- Born: July 15, 1984 (age 40) Asheville, North Carolina, U.S.
- Genres: Classical
- Occupation(s): First Concertmaster of Berliner Philharmoniker Concertmaster of Pittsburgh Symphony Orchestra (2011–2014)
- Instrument: Violin

= Noah Bendix-Balgley =

American violinist

Noah Bendix-Balgley (born July 15, 1984) is an American classical violinist. He is currently First Concertmaster with the Berliner Philharmoniker. He served as concertmaster of the Pittsburgh Symphony Orchestra from 2011 to 2014.

== Biography and career ==
Noah Bendix-Balgley was born on July 15, 1984, in Asheville, North Carolina. He began playing the violin at age four. He attended the Crowden School in Berkeley, California, and was concertmaster in the San Francisco Symphony Youth Orchestra. He then went on to study with Mauricio Fuks at Indiana University in Bloomington, Indiana, and later at the Hochschule für Musik und Theater München, where he worked with pedagogue Ana Chumachenco. He plays a 1732 Bergonzi violin that had previously been owned by Nigel Kennedy.

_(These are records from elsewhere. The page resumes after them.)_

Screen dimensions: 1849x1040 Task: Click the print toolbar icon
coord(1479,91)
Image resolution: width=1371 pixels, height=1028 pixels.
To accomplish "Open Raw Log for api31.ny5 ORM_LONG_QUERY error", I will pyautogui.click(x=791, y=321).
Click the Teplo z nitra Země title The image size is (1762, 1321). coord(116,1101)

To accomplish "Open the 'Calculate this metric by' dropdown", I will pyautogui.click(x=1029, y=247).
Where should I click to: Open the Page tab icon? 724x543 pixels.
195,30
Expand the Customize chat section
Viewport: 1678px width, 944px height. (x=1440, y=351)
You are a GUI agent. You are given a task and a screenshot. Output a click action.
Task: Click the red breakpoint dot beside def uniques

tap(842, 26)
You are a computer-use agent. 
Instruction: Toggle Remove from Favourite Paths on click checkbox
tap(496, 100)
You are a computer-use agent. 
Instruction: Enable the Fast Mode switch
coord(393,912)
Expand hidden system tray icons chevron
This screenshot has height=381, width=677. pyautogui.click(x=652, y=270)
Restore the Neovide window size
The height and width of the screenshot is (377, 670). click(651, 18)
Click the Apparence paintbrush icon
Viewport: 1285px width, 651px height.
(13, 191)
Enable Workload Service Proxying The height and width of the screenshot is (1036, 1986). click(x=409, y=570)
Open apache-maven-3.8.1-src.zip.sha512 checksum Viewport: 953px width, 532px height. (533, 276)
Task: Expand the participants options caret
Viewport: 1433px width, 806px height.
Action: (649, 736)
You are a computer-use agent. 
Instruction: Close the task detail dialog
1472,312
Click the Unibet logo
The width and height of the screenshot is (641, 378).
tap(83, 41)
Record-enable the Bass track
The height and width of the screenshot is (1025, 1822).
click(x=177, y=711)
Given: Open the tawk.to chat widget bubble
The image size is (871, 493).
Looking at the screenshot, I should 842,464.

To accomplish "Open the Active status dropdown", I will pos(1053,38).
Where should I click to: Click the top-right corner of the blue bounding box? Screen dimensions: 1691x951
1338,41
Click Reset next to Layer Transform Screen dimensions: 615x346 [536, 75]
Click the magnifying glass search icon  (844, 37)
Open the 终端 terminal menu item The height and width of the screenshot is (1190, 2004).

Bendix-Balgley has won prizes in a number of competitions. In 2008, he won third prize, together with a special prize for creativity, at the Long-Thibaud-Crespin Competition in Paris, and he was a laureate of the 2009 Queen Elisabeth Competition in Brussels. In 2011, he won first prize at the Vibrarte International Music Competition in Paris, and was awarded first prize, and a special prize for best Bach interpretation, at the 14th International Violin Competition “Andrea Postacchini” in Fermo, Italy.

Bendix-Balgley has performed as a soloist with orchestras around the world, including the Pittsburgh Symphony Orchestra, the Orchestre Philharmonique de Radio France, the Orchestre National de Belgique, I Pomeriggi Musicali of Milan, Orchestra Filarmonica Marchigiana (Italy), Orchestre Royal Chambre de Wallonie (Belgium), the Binghamton Philharmonic, and the Erie Philharmonic. From 2011 to 2014, he was Concertmaster of the Pittsburgh Symphony Orchestra, and in 2014 he joined the Berliner Philharmoniker as 1st Concertmaster.

As a chamber musician, Bendix-Balgley was the first violinist of the Athlos String Quartet, in Munich, from 2008 to 2011, and performed throughout Europe. This quartet won a special prize at the 2009 Felix Mendelssohn-Bartholdy Competition in Berlin. In 2011, he performed with the Miro String Quartet, on a North American tour. He has performed with artists such Gidon Kremer, Yuri Bashmet, Gary Hoffman, Emanuel Ax, Lars Vogt, and percussionist Colin Currie, and has performed at many festivals in Europe and North America, including the Verbier Festival, the Sarasota Festival, ChamberFest Cleveland, the Nevada Chamber Music Festival and Chamber Music Connects the World in Kronberg, Germany. He also enjoys performing klezmer music in his spare time, and has played with groups such as the Pittsburgh Symphony Orchestra and Brave Old World. He has taught klezmer violin around the world.

In 2013, he joined the Carnegie Mellon School of Music, where he has been an artist lecturer, coaching student string quartets.